(Beginning of AVAILABLE RECORDS)

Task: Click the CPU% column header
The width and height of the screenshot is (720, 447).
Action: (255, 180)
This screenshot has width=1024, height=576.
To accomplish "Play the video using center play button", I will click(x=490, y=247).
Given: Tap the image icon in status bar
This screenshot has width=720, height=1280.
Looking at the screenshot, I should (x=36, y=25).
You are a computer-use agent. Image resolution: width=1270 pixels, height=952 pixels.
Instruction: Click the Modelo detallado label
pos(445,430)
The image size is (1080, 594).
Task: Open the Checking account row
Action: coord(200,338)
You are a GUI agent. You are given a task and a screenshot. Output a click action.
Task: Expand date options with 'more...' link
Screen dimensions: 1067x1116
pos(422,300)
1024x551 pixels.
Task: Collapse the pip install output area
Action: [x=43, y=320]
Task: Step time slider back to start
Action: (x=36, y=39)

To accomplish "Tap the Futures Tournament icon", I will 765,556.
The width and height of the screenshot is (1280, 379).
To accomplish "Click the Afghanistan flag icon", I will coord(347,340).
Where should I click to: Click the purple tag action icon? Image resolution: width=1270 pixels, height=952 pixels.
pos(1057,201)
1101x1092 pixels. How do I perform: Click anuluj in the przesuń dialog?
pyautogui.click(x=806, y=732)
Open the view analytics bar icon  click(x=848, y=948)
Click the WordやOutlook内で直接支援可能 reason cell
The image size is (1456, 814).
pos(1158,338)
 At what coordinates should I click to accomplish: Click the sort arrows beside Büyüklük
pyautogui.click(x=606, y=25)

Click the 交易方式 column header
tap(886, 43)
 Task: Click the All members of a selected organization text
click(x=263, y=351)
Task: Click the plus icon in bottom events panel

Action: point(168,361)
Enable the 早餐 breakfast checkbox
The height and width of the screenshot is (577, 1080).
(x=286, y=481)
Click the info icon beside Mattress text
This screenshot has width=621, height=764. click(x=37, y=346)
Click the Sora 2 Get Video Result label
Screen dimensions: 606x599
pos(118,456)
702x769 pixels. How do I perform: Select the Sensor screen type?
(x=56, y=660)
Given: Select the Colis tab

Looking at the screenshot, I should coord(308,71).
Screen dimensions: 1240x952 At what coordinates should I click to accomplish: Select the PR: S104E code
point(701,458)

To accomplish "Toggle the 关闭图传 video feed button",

(End of AVAILABLE RECORDS)

WORK TO BE COMPLETED => Each line in the data that holds the string "button" needs to be copied.

ANSWER TO THIS TASK =>
To accomplish "Play the video using center play button", I will click(x=490, y=247).
To accomplish "Toggle the 关闭图传 video feed button",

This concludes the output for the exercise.